1.3 Recent Changes in EPS Guidance

1.3 Recent Changes in EPS Guidance

In August 2020, the FASB issued ASU 2020-06, which simplifies the accounting for convertible instruments and equity-linked financial instruments in addition to amending the EPS guidance in ASC 260. Significant amendments that ASU 2020-06 makes to the EPS guidance include the following:
  • All convertible instruments not issued at a substantial premium, and for which the embedded conversion option does not need to be bifurcated under ASC 815-15, constitute a single unit of account. Therefore, the numerator in the calculation of EPS is no longer affected by beneficial conversion features or the amortization of debt discounts on convertible instruments previously accounted for under the cash conversion subsections of ASC 470-20.
  • The if-converted method applies to the calculation of diluted EPS for all convertible instruments. The ASU modifies the use of the if-converted method for convertible debt instruments for which the principal amount must be settled in cash upon conversion, requiring entities to calculate diluted EPS in a manner consistent with the application of the treasury stock method.
  • Entities cannot overcome the presumption of share settlement for contracts that may be settled in cash or stock. However, one exception is provided for share-based payment awards that are classified as liabilities.
  • An average share price must be used to calculate the impact on diluted EPS for instruments for which the entity’s share price may affect (1) the exercise price of the instrument or (2) the number of shares that may be issued to settle the instrument.
  • The numerator in the calculation of basic EPS should be adjusted to reflect the value of a down-round feature in an equity-classified freestanding financial instrument or an equity-classified preferred stock instrument when the down-round feature is triggered. An entity would not adjust the numerator when a down-round feature is triggered in a convertible debt instrument.

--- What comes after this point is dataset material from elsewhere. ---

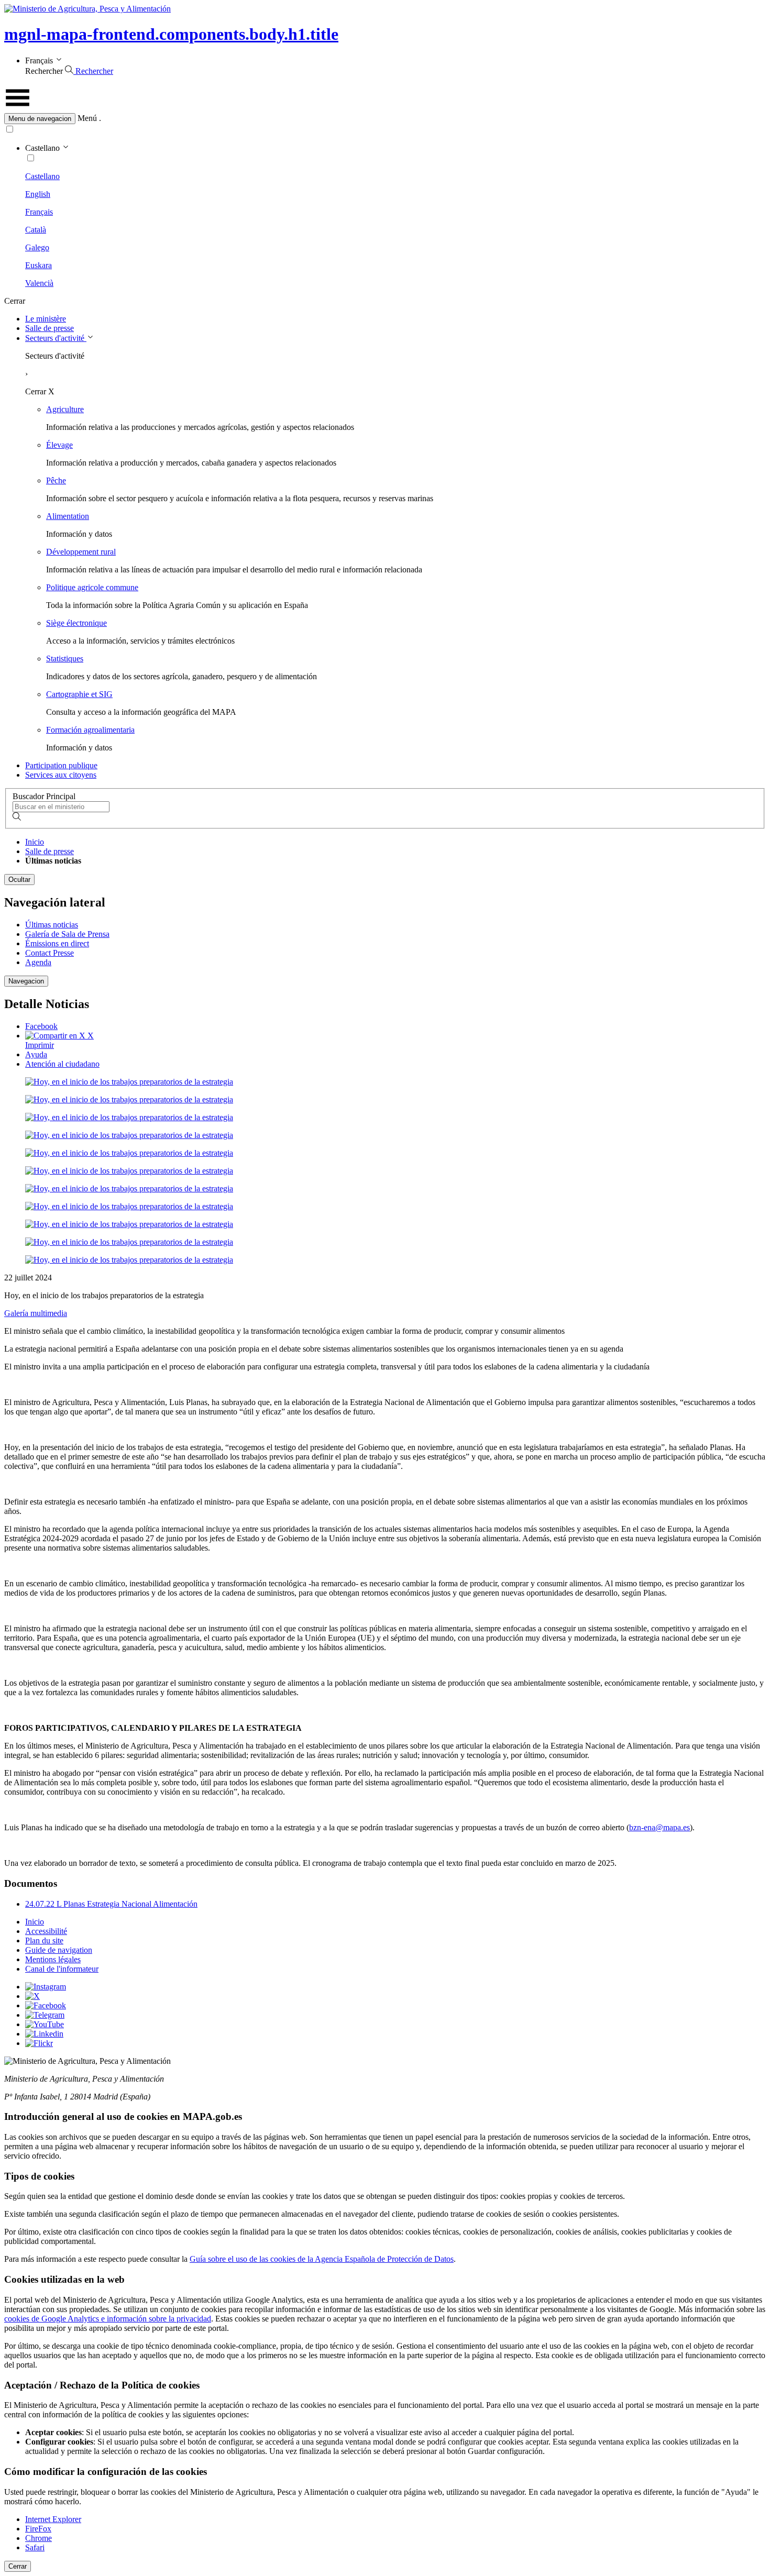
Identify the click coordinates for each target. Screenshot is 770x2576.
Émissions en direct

  • When an entity must adjust the numerator to remove the earnings effect of the change in fair value of an asset or liability that is presumed to be share-settled for EPS purposes, the number of incremental shares included in the denominator of a year-to-date EPS would be calculated on the basis of the year-to-date weighted average of the number of incremental shares included in each calculation of diluted EPS on a quarterly basis.